The House committee investigating the Jan. 6, 2021, breach of the U.S. Capitol will hold a sixth hearing on Tuesday, June 28, after previously stating that it would not be holding more hearings for the remainder of the month.
The House committee had previously been scheduled to take a break from hearings until July.
Voter Fraud Concerns
In March, Hutchinson told the committee that Reps. Jim Jordan (R-Ohio), Matt Gaetz (R-Fla.), Scott Perry (R-Pa.), Louie Gohmert (R-Texas), and other members of the House Freedom Caucus had met with then-White House Chief of Staff Mark Meadows to discuss ways to legally prevent the certification of the 2020 presidential election due to concerns of voter fraud.That discussion allegedly included considering having then-Vice President Mike Pence refuse to accept the votes from battleground states like Pennsylvania, Michigan, and Arizona, where the results of the election had been contested.
Ultimately, that strategy was not pursued.
Hutchinson named Jordan, Gaetz, Gohmert, and Perry, as well as Reps.
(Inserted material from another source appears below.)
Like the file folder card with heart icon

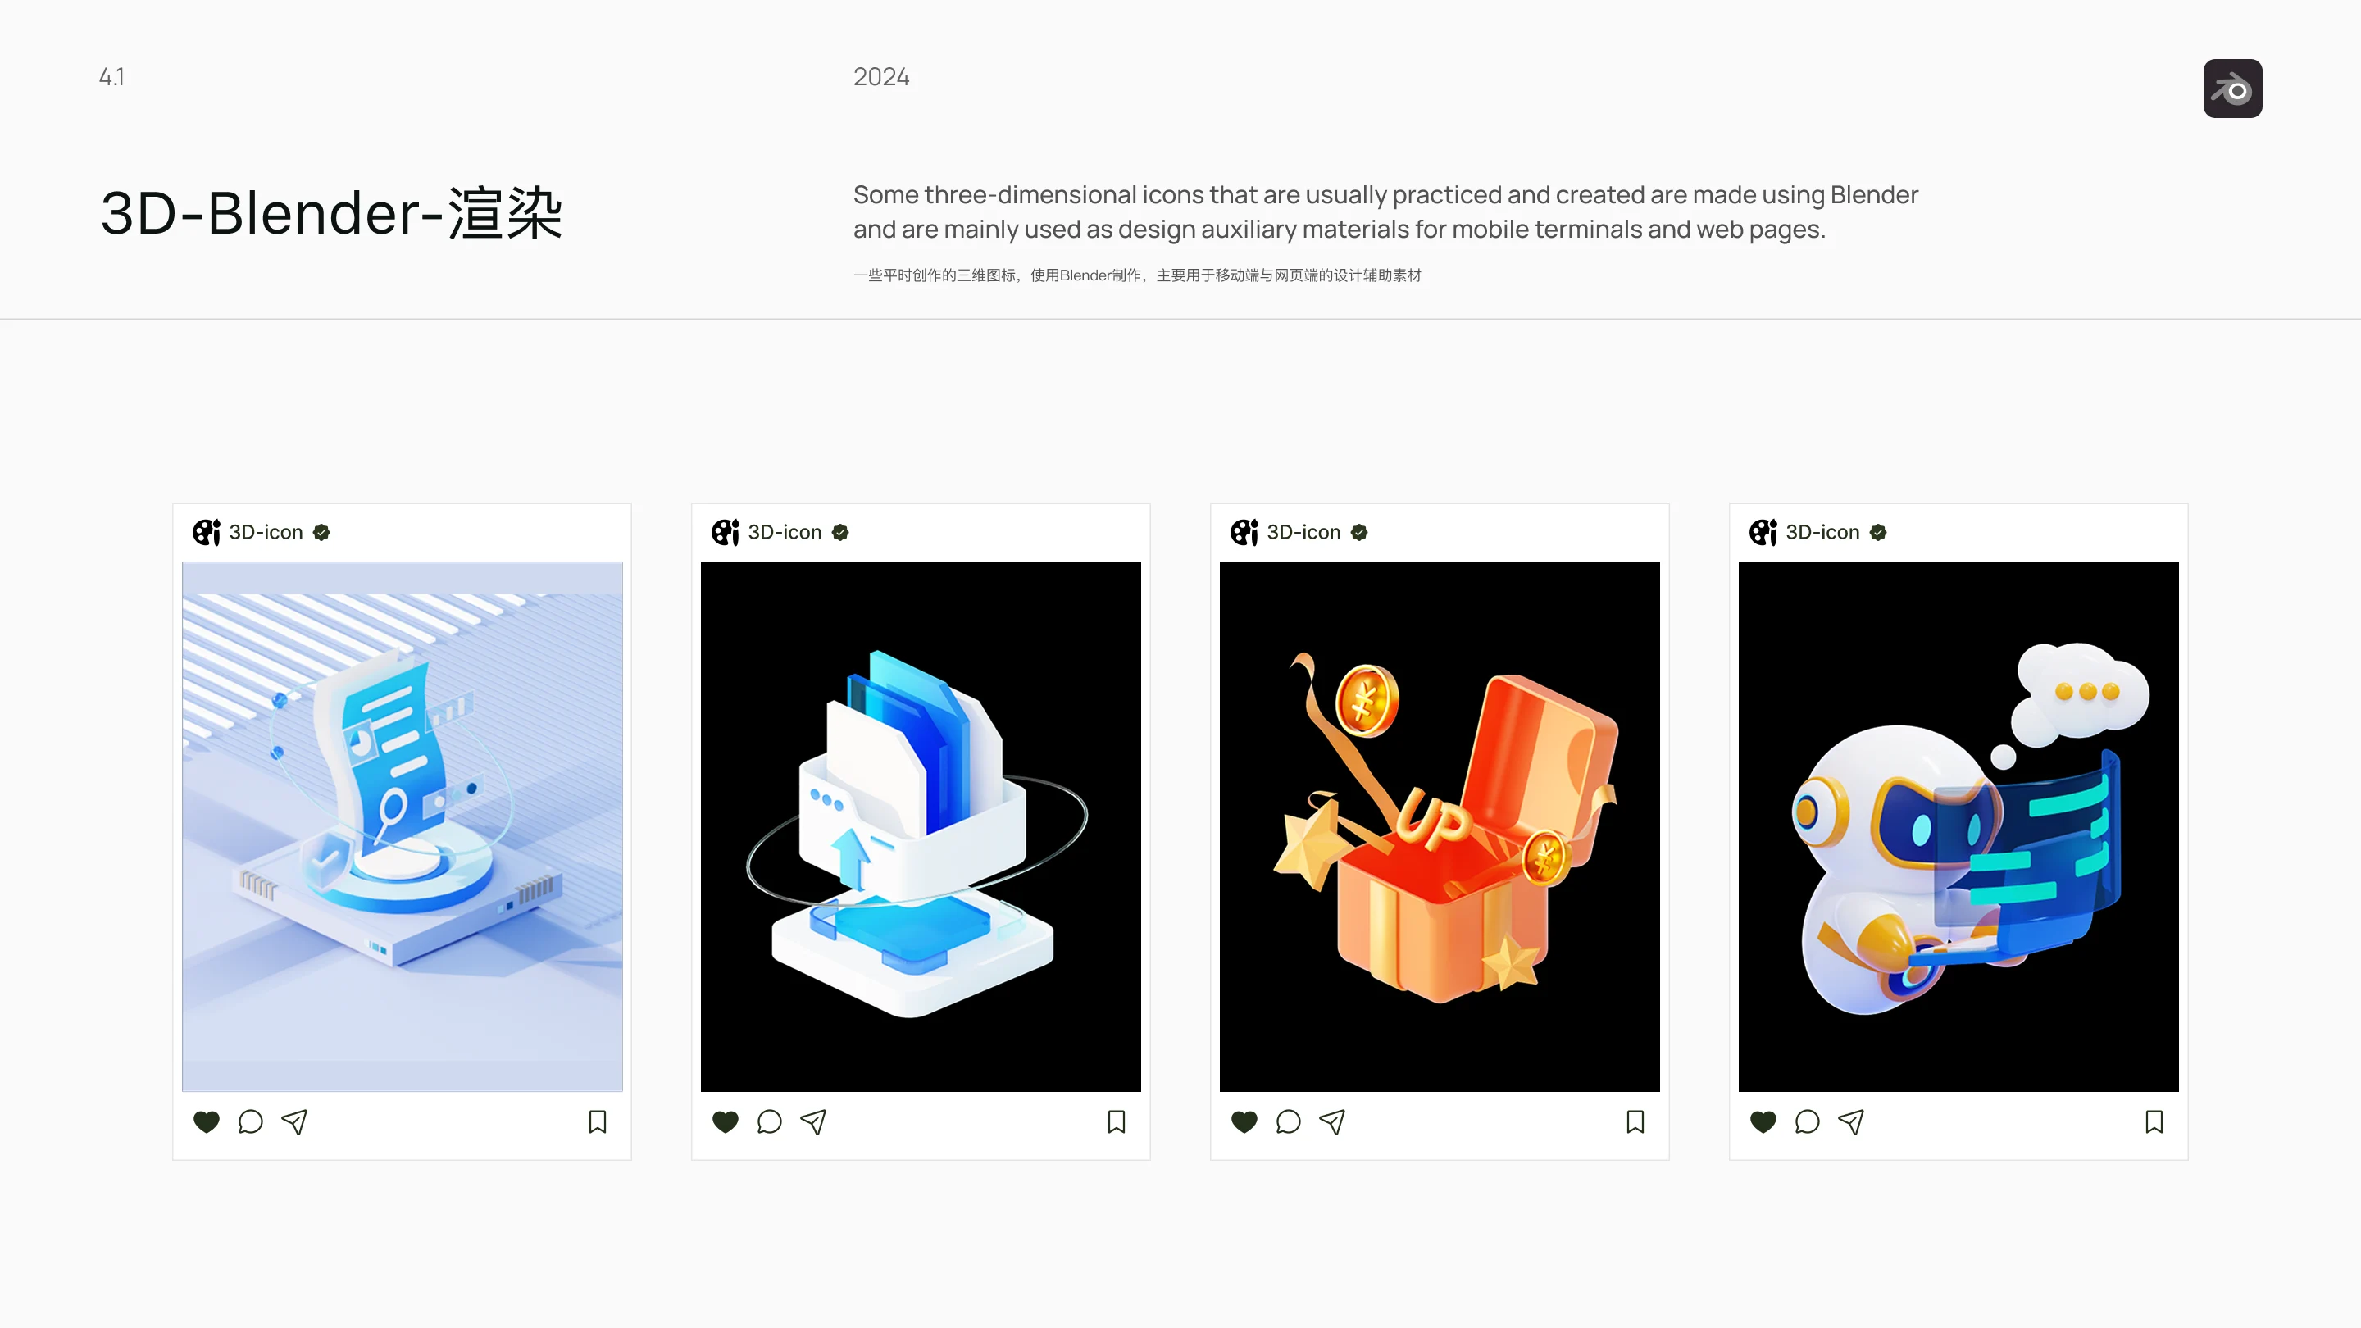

Mo Brooks (R-Ala.), Marjorie Taylor Greene (R-Ga.), and Andy Biggs (R-Ariz.) as lawmakers who had sought pardons from the outgoing president.
Perry has vehemently denied that he sought a pardon, and Gohmert, Biggs, and Greene have also rejected that claim.
The committee, which includes seven Democrats and two Republicans, has so far held five hearings on the 2021 breach of the U.S. Capitol in which supporters of Trump stormed Congress to call for voting transparency amid reports of widespread fraud and irregularities.